Practice/LinkedIn/Design a Job Scheduler

Design a Job Scheduler

System DesignMust

Problem Statement

Design a distributed job scheduler that can handle high-throughput job processing (10,000+ jobs per second), support both scheduled (cron-based) and ad-hoc job execution, include retry mechanisms for failed jobs, and maintain execution history for up to one year.

This tests whether you can separate scheduling from execution, design for high throughput and bursty "top-of-minute" load, and reason about delivery guarantees (at-least-once, idempotency, retries). Also consider pragmatic data modeling for long-term history (hot vs. cold), worker lifecycle management, and strategies to avoid single points of failure.

Key Requirements

Functional

Flexible scheduling -- users create jobs that run immediately, at a specific future time, or on a recurring schedule using cron expressions
Ad-hoc execution -- users submit one-off job runs in addition to scheduled executions
Execution tracking -- users view live job status and detailed execution history (timestamps, attempts, outcome, logs) for up to one year
Configurable policies -- users set retries with backoff, timeouts, and optional concurrency limits per job

Non-Functional

Scalability -- handle 10,000+ job executions per second with headroom for peak traffic spikes at schedule boundaries
Reliability -- guarantee at-least-once execution semantics with no lost jobs even during infrastructure failures
Latency -- trigger scheduled jobs within 1-2 seconds of their target time; ad-hoc jobs start within 500ms
Consistency -- maintain strong consistency for job metadata; no duplicate executions for the same scheduled instance

Interview Reports from Hello Interview

72 reports from candidates. Most recently asked at LinkedIn in Early February 2026.

Also commonly asked at: Robinhood, DoorDash, Meta, Microsoft, Lyft, Airbnb, Netflix.

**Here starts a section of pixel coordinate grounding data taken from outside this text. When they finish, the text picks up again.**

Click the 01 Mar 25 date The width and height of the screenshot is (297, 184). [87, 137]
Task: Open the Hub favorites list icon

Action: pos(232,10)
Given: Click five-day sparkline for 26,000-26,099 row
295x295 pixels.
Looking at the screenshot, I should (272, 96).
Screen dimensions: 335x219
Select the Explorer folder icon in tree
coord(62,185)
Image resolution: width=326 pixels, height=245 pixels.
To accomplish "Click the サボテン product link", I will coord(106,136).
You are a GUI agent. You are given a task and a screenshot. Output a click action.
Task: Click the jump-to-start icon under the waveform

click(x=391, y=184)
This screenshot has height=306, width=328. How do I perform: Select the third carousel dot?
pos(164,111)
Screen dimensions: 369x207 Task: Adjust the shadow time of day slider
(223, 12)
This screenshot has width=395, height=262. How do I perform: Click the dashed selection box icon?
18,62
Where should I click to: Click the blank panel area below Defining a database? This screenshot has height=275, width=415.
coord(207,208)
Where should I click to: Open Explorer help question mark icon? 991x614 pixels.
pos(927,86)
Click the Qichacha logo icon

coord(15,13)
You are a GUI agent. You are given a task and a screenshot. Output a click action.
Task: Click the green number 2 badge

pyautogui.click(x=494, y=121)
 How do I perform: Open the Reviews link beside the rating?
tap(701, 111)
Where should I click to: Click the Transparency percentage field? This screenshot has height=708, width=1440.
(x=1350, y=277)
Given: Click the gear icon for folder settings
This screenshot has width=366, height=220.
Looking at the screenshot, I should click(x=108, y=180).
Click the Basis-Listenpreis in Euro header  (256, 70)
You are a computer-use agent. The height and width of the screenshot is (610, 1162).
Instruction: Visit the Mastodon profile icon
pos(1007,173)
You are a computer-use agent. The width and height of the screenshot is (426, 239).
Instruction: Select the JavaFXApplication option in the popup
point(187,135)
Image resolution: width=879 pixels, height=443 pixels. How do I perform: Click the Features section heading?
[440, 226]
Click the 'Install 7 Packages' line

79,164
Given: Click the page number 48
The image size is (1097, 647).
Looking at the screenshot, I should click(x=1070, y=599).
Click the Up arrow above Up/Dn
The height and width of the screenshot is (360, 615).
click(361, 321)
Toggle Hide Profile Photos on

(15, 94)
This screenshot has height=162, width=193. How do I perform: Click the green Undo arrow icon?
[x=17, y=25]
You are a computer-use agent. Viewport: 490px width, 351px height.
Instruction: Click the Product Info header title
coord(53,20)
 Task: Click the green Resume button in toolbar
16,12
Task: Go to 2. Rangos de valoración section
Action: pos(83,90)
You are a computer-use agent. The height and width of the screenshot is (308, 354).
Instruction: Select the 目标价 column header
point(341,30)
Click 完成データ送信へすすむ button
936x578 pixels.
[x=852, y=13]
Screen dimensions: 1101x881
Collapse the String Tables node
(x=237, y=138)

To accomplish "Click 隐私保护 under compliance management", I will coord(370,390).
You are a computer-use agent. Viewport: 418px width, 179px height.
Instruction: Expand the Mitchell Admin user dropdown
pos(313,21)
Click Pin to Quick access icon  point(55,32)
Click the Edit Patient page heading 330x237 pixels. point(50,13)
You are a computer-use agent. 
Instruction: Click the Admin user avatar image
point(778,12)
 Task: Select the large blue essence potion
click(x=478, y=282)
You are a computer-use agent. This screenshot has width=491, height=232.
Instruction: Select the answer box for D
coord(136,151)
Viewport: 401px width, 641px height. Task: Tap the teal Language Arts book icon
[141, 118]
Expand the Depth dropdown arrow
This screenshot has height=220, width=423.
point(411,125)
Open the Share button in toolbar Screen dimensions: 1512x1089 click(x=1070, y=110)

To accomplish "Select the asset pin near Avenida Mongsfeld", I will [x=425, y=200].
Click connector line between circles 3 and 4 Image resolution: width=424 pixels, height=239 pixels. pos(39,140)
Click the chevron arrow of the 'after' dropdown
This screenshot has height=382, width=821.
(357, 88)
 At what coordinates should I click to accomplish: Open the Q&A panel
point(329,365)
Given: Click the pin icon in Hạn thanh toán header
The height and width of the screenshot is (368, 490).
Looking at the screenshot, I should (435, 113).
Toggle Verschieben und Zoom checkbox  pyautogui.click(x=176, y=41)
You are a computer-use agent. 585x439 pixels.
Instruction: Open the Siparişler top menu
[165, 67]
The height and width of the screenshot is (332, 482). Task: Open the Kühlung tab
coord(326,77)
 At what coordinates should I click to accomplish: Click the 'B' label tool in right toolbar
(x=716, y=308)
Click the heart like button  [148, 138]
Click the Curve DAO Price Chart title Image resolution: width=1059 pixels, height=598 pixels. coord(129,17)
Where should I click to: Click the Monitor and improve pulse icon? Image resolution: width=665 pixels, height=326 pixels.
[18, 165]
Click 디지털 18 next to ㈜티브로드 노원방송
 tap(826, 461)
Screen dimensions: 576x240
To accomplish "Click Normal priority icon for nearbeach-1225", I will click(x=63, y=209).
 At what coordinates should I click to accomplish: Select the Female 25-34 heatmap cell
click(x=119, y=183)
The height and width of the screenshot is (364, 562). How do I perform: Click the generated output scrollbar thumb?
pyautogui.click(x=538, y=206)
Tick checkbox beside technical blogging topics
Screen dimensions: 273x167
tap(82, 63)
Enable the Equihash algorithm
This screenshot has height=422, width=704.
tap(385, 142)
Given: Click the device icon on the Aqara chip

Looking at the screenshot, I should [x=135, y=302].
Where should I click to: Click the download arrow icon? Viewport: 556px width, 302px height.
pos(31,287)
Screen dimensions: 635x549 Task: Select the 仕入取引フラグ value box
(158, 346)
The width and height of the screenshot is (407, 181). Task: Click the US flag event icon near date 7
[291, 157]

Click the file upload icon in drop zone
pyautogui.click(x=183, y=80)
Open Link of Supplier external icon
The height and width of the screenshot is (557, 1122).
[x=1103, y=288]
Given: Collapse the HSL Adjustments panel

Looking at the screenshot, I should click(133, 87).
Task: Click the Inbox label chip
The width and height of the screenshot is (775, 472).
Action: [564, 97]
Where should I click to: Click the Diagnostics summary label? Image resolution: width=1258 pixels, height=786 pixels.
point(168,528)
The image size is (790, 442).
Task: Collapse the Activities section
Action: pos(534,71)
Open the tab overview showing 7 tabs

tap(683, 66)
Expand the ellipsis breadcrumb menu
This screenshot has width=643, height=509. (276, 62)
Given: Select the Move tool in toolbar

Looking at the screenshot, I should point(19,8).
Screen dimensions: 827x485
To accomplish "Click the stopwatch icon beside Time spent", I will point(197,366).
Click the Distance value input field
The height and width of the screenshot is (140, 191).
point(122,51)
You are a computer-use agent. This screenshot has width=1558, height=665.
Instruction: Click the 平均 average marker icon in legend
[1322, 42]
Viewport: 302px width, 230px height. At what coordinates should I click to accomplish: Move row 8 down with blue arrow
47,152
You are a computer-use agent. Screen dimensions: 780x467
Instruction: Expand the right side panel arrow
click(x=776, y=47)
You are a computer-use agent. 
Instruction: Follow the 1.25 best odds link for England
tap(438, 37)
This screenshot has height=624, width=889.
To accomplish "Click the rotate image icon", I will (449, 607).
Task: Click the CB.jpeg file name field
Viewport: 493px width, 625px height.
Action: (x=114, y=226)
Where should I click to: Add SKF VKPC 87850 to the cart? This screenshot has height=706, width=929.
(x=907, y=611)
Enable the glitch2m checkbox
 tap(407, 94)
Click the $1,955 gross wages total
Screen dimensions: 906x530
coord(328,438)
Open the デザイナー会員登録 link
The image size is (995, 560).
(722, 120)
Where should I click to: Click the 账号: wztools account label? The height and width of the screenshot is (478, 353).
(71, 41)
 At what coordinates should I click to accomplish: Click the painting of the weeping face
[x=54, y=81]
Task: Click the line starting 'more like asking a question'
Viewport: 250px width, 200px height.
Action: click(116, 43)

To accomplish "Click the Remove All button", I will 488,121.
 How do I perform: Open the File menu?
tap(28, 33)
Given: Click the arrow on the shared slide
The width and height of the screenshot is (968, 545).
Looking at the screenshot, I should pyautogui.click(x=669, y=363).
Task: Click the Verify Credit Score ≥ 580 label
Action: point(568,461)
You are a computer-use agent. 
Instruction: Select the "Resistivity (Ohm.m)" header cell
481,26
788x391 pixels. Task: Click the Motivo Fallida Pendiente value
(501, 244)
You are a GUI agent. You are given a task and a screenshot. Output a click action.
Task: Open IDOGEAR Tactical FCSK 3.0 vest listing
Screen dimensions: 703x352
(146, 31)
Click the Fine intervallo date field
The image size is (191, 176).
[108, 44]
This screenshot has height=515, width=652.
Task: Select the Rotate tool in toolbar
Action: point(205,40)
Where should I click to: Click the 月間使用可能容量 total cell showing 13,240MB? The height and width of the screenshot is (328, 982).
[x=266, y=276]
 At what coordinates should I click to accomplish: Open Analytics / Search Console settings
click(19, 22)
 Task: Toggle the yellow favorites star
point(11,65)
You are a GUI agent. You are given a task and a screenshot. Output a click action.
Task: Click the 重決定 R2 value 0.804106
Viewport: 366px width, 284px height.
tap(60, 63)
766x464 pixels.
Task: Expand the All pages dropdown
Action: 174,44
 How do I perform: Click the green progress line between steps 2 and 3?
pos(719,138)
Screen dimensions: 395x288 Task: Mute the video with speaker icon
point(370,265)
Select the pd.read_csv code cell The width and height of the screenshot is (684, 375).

What Interviewers Focus On

Based on real interview experiences, these are the areas interviewers probe most deeply:

1. Separation of Scheduling and Execution Planes

Interviewers want to see separate components for determining when jobs should run versus actually executing them. Mixing these concerns creates scaling bottlenecks.

Hints to consider:

Use a time-based priority queue or sorted set structure to maintain jobs ordered by their next execution time
Design worker pools that pull ready jobs rather than having a central dispatcher push work
Partition scheduling responsibility across multiple scheduler instances using consistent hashing or range sharding
Consider how scheduler components discover and coordinate without creating single points of failure

2. Handling Time-Based Traffic Spikes

Cron-based workloads create massive spikes at minute and hour boundaries when thousands of jobs become eligible simultaneously.

Hints to consider:

Implement jitter in job promotion to spread identical cron schedules across a 5-10 second window
Use backpressure mechanisms like queue depth monitoring to prevent overwhelming downstream workers
Design a staged queue architecture with rate-limiting between stages to smooth traffic
Pre-compute upcoming jobs across multiple promotion workers before the spike hits

3. Delivery Guarantees and Idempotency

The system must handle crashes, network partitions, and timeouts without losing or duplicating work.

Hints to consider:

Use visibility timeouts or lease-based patterns where jobs become visible again if not completed within the timeout window
Generate unique execution IDs combining job ID, scheduled timestamp, and attempt number for deduplication
Design job handlers to be idempotent or provide deduplication keys that workers can check before execution
Implement heartbeat mechanisms for long-running jobs to extend their lease and prevent premature re-execution

4. Long-Term History Storage and Queryability

Storing execution records for every job over a year at 10k/sec creates billions of records.

Hints to consider:

Partition history by time buckets (daily or monthly) and job ID to enable efficient range queries
Use a hot tier (database) for recent history (30-90 days) and cold tier (object storage) for older data
Design secondary indexes for common query patterns like "find all failed executions for job X in the last week"
Implement TTL-based lifecycle policies to migrate data between tiers automatically

5. Worker Lifecycle and Graceful Degradation

Workers must scale up and down while handling in-flight jobs gracefully.

Hints to consider:

Use a service discovery mechanism for workers to register availability and advertise capacity
Implement graceful shutdown where workers stop accepting new jobs but complete in-flight work
Design health checks that detect stuck workers and reclaim their leases for retry
Support heterogeneous workers with different capabilities for CPU-intensive versus I/O-bound jobs

Practice/LinkedIn/Design a Job Scheduler

Design a Job Scheduler

System DesignMust

Problem Statement

Key Requirements

Functional

Flexible scheduling -- users create jobs that run immediately, at a specific future time, or on a recurring schedule using cron expressions
Ad-hoc execution -- users submit one-off job runs in addition to scheduled executions
Execution tracking -- users view live job status and detailed execution history (timestamps, attempts, outcome, logs) for up to one year
Configurable policies -- users set retries with backoff, timeouts, and optional concurrency limits per job

Non-Functional

Scalability -- handle 10,000+ job executions per second with headroom for peak traffic spikes at schedule boundaries
Reliability -- guarantee at-least-once execution semantics with no lost jobs even during infrastructure failures
Latency -- trigger scheduled jobs within 1-2 seconds of their target time; ad-hoc jobs start within 500ms
Consistency -- maintain strong consistency for job metadata; no duplicate executions for the same scheduled instance

Interview Reports from Hello Interview

72 reports from candidates. Most recently asked at LinkedIn in Early February 2026.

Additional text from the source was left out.